Instructions to follow >> Copy everything from the start of the items down to the line containing "[Share this page on Facebook] (180, 556)", replacing "BlackBerry" with "Android" and changing nothing else.

Stored dataset items:
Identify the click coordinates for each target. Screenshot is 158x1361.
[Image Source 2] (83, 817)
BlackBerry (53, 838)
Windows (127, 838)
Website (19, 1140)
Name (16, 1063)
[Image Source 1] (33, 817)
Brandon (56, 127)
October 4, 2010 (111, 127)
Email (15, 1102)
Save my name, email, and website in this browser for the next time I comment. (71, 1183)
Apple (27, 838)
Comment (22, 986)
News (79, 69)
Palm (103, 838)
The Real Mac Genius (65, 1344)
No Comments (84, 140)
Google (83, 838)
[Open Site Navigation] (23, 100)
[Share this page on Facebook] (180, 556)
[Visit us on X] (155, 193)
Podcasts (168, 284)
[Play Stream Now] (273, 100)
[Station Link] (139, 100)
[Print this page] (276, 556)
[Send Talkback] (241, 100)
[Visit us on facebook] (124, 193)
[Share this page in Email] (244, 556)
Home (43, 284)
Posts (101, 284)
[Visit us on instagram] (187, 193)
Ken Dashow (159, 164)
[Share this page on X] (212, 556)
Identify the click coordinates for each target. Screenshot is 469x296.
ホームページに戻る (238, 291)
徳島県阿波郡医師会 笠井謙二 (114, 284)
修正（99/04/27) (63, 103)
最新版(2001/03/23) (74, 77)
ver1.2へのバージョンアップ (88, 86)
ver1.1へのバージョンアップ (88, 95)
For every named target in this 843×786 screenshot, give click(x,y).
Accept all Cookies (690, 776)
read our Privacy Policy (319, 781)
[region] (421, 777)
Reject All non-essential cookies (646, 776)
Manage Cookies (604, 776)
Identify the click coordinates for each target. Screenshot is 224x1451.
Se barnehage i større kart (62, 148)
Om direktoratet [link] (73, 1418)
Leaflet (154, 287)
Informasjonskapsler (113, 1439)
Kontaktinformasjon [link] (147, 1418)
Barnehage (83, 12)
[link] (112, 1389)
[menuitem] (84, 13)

Task result >>
Identify the click coordinates for each target. Screenshot is 158x1361.
[Image Source 2] (83, 817)
Android (53, 838)
Windows (127, 838)
Website (19, 1140)
Name (16, 1063)
[Image Source 1] (33, 817)
Brandon (56, 127)
October 4, 2010 (111, 127)
Email (15, 1102)
Save my name, email, and website in this browser for the next time I comment. (71, 1183)
Apple (27, 838)
Comment (22, 986)
News (79, 69)
Palm (103, 838)
The Real Mac Genius (65, 1344)
No Comments (84, 140)
Google (83, 838)
[Open Site Navigation] (23, 100)
[Share this page on Facebook] (180, 556)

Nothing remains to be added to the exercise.